The latest from Axios Vitals
Just wanted to keep you up to date on our progress as we prepare for launch next month.
I’m pleased to tell you about our newest addition to the team: Bob Herman of Modern Healthcare is joining us to cover the business of health care. He’s widely known for his smart, deeply reported stories about the industry, and we’re thrilled that he’ll be working with Caitlin Owens and contributor Steve Brill to broaden our coverage of the coming health care changes.
Hope you’ll also read Caitlin’s latest piece about the Republicans who want to start working on replacing Obamacare now, rather than repealing now and replacing later.

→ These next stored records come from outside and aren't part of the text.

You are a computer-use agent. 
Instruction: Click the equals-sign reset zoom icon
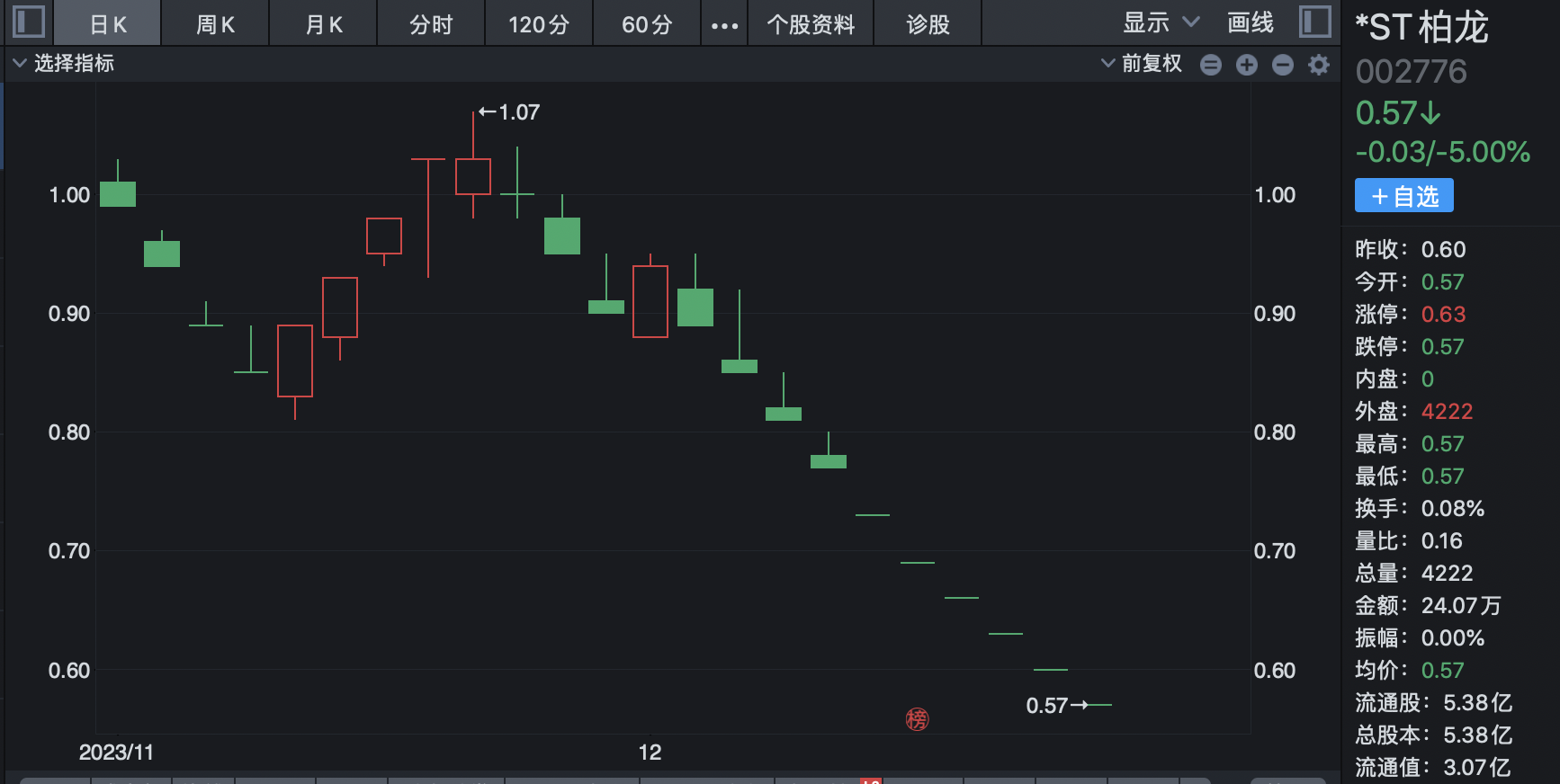click(x=1211, y=65)
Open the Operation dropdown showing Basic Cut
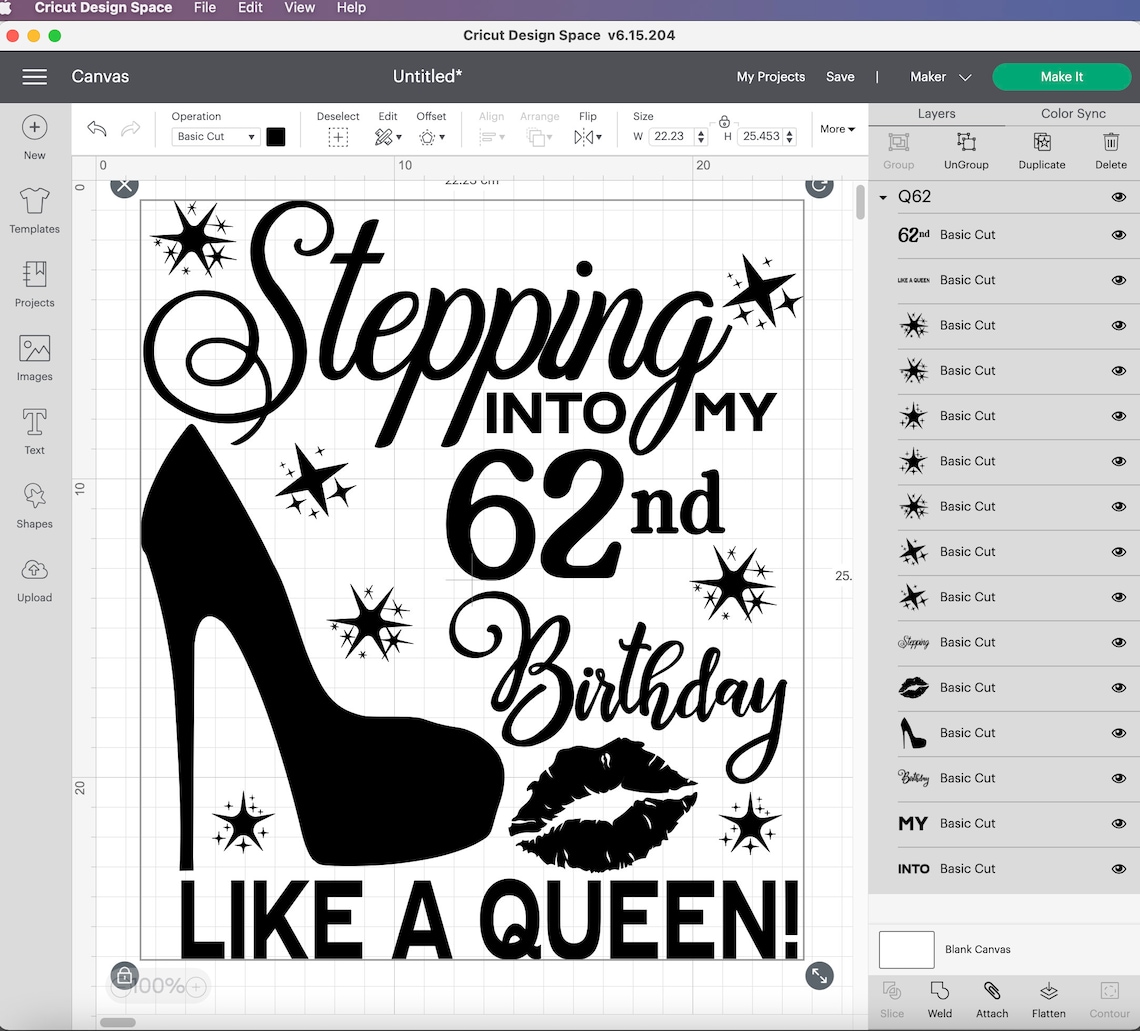1140x1031 pixels. (x=215, y=136)
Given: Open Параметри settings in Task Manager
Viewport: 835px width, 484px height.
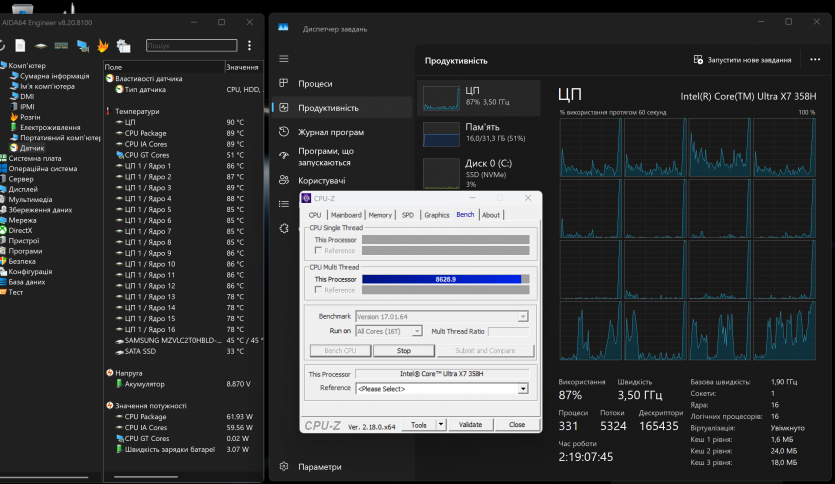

Meantime, here’s what we’re watching:
Republicans in Congress sound deeply unsure about how to stabilize the Obamacare marketplaces. They know they have to do something to keep health insurers from running for the hills between the repeal vote and the replacement, assuming they can pass one. But in talking to key committee chairmen on Capitol Hill last week, I didn’t hear a lot of confidence that they know what it is.
- Senate HELP Committee Chairman Lamar Alexander: “We’ll have to find ways to make sure insurers are willing to sell insurance in the marketplaces during the transition. We don’t know what those things are right now.”
- House Ways and Means Committee Chairman Kevin Brady: “We’re looking at all [ideas] … No decisions have been made about the timing or the final design of the solution.”
- Brady on whether he thinks there is anything that can be done to stabilize the markets: “I think there is. Thank you.” (Ducks into office.)
That doesn’t mean they have no options. The obvious answer is for Congress to provide temporary funding to help insurers with expensive customers, which is what AHIP wants. But that’s not really what Republicans want to do – not after they spent years attacking the Obama administration for “insurer bailouts.” Let’s see what they say next month.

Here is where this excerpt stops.